A Facebook vulnerability in 2019, which bad actors used to break into 533 million Facebook users, has been uploaded on a popular cybercrime web forum.
In a Twitter post by Alon Gal (Under the Breach), he mentioned that the details included in the breach were Facebook IDs, Mobile Numbers, Email Addresses, Gender, Date of Account Registration, Relationship Status, Biography, Full Name, Past Location, Birthdate, etc.
The leak had the CEO of Facebook, Mark Zuckerberg’s Phone number, and Co-founders, Chris Hughes and Dustin Moskovitz, who were the fourth, fifth, and sixth members to register their numbers on Facebook when it was founded.
As CEO of Facebook, Mark Zuckerberg’s phone number was registered to the Signal Messaging App. It appears Mark Zuckerberg respects his privacy since the Signal Messaging app is end-to-end encryption, and Facebook doesn’t own it.

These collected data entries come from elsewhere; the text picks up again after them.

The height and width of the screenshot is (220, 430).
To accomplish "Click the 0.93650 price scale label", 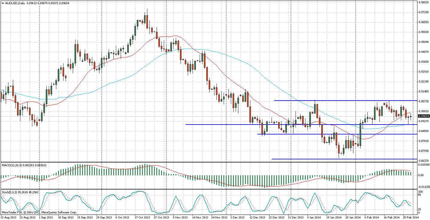I will coord(424,62).
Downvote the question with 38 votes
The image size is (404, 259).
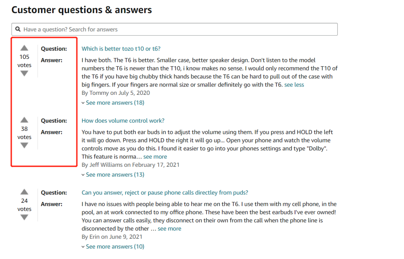pos(24,146)
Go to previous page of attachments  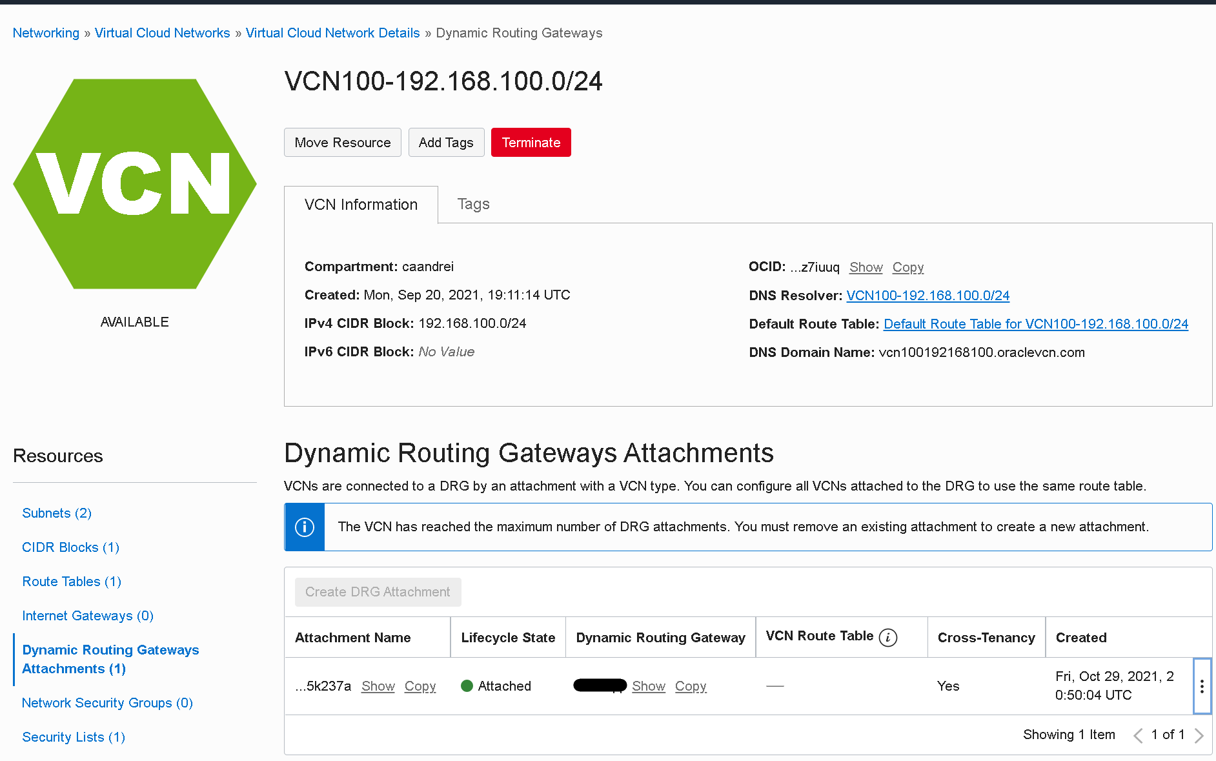[x=1138, y=735]
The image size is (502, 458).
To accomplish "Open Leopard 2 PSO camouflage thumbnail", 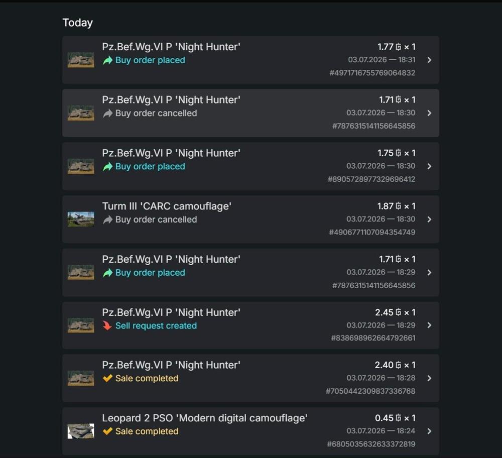I will pos(81,431).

The Data that was obtained was from 106 countries worldwide. The vulnerability used to exploit and get the data was automated scripts that scrapped a Facebook profile for public user data. Facebook has recently fixed the bug.
Since the Data is now available for public disclosure, it is more likely that bad actors will use the information for Social Engineering, Scamming, phishing scams, and many other cybercrimes.